§ **Dataset entries**:

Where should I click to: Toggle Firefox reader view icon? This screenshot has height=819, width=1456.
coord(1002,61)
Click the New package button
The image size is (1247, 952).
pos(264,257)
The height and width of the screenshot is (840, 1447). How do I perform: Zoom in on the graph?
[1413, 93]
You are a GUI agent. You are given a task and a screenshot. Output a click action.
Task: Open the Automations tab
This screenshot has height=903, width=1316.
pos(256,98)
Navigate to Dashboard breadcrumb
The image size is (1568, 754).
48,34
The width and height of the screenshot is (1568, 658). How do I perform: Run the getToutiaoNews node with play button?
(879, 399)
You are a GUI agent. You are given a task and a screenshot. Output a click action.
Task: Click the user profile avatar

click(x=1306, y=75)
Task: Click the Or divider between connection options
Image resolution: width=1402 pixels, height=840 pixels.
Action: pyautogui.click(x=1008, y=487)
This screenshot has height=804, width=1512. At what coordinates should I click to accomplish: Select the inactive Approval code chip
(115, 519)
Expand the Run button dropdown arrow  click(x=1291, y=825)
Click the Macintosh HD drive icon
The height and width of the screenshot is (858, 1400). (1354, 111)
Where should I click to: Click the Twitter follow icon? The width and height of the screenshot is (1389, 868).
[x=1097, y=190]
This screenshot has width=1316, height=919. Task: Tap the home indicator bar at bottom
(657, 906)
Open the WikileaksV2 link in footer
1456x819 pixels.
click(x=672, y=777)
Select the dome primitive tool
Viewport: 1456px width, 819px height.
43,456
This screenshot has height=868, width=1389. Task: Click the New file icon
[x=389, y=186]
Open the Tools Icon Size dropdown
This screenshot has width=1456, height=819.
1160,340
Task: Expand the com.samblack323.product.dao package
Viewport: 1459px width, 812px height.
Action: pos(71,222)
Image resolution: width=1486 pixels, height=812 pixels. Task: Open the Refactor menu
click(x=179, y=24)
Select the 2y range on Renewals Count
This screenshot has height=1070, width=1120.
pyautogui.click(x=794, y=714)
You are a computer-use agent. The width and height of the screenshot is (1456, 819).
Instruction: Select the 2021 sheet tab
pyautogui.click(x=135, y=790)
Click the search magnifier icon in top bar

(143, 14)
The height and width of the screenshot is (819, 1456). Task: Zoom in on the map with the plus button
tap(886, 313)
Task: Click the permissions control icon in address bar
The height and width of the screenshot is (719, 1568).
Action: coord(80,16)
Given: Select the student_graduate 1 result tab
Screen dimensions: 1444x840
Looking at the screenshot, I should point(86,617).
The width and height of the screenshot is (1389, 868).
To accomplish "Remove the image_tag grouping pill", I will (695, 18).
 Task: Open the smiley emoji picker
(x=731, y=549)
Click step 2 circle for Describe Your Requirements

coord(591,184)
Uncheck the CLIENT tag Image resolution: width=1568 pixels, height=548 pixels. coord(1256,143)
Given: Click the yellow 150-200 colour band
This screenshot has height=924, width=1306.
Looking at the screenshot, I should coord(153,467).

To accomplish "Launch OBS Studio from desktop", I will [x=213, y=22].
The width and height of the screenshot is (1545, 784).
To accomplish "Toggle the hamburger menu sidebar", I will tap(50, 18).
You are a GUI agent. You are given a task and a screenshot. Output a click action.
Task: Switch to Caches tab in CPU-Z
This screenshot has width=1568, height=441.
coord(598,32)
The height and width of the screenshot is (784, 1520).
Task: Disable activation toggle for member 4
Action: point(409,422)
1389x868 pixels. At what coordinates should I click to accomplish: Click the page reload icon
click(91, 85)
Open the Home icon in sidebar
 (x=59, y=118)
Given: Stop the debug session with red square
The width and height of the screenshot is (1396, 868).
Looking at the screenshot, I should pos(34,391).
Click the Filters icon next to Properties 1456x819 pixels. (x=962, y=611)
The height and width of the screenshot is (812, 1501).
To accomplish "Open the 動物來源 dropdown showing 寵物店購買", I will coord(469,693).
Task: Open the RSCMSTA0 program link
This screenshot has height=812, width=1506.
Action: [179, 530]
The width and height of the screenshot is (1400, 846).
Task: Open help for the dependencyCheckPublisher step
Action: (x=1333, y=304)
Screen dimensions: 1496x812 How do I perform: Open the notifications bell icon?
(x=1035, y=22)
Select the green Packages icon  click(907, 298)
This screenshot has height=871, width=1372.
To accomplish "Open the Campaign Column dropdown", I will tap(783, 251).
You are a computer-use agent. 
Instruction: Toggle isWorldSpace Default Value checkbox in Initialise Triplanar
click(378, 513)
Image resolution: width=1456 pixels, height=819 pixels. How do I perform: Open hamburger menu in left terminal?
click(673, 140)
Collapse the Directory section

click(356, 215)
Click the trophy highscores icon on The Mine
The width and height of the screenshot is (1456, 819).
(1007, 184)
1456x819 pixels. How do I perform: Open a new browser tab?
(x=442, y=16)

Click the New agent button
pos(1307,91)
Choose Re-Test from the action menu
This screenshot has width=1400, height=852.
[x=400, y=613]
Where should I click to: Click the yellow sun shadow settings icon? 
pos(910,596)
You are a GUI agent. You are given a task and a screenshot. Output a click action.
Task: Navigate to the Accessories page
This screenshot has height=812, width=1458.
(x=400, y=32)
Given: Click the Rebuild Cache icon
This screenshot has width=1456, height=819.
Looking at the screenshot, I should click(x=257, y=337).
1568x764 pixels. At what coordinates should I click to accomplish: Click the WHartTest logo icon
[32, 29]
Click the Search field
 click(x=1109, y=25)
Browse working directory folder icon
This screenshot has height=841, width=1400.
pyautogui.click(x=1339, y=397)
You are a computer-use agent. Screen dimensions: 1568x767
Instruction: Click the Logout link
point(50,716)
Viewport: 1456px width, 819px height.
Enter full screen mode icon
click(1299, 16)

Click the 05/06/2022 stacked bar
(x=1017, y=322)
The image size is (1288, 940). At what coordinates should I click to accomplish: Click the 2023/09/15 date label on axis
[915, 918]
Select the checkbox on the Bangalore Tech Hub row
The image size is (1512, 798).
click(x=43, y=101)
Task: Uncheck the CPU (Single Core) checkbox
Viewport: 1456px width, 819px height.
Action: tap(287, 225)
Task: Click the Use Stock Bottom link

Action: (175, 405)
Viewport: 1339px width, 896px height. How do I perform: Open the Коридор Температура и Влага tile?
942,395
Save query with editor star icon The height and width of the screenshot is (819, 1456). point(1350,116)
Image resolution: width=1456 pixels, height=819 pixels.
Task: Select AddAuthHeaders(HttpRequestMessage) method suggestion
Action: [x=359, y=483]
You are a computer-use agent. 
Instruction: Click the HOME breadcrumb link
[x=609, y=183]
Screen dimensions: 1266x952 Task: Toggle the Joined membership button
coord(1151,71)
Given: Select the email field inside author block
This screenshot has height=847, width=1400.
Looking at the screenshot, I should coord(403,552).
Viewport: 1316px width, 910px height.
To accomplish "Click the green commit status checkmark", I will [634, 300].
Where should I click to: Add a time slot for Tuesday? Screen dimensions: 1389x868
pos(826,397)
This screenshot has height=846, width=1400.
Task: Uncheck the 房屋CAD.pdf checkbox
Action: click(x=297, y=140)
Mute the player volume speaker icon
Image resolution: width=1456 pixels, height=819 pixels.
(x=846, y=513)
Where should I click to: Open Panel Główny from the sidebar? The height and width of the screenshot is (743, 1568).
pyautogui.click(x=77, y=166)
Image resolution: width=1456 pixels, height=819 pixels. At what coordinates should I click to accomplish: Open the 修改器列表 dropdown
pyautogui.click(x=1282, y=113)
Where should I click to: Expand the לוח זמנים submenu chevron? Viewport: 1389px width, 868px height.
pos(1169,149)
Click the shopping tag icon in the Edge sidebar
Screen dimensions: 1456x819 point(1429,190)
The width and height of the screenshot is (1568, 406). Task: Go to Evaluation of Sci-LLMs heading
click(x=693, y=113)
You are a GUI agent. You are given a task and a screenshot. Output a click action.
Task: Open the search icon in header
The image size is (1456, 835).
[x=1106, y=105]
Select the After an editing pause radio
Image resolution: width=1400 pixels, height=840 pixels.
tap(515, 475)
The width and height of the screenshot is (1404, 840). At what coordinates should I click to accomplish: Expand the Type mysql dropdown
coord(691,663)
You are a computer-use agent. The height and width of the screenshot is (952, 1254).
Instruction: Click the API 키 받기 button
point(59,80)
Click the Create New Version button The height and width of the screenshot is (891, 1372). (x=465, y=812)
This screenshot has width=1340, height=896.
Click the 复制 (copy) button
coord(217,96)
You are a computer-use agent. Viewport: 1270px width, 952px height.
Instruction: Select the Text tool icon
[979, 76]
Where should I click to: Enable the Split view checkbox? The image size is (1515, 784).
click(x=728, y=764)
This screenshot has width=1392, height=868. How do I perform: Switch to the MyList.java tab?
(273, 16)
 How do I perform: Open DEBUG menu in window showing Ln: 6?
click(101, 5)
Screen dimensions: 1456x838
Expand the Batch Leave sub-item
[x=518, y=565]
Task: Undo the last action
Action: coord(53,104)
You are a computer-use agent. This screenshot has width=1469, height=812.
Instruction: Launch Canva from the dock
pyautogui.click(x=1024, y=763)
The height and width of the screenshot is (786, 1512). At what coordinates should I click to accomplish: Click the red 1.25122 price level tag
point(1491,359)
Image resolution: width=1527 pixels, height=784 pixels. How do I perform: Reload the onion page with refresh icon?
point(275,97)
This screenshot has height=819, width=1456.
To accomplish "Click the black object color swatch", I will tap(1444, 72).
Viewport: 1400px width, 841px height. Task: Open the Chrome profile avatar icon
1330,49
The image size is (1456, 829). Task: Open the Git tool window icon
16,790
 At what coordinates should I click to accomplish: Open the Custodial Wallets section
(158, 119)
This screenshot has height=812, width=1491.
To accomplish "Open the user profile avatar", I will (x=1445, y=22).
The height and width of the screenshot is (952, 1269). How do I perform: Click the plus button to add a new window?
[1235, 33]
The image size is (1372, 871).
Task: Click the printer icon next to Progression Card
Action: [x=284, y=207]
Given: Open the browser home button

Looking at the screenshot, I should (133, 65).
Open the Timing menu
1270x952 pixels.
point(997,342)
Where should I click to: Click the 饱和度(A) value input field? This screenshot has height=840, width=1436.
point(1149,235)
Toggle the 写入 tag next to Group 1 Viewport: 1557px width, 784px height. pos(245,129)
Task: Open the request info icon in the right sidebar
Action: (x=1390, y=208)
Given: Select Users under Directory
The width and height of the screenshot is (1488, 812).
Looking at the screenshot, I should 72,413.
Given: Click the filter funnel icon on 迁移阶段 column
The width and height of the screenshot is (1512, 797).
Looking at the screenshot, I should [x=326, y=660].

§ **Task description**: All lines in the entries above that hold the word "green" need to be copied.

§ **Task result**:
Select the green Packages icon  click(907, 298)
To accomplish "Click the green commit status checkmark", I will [634, 300].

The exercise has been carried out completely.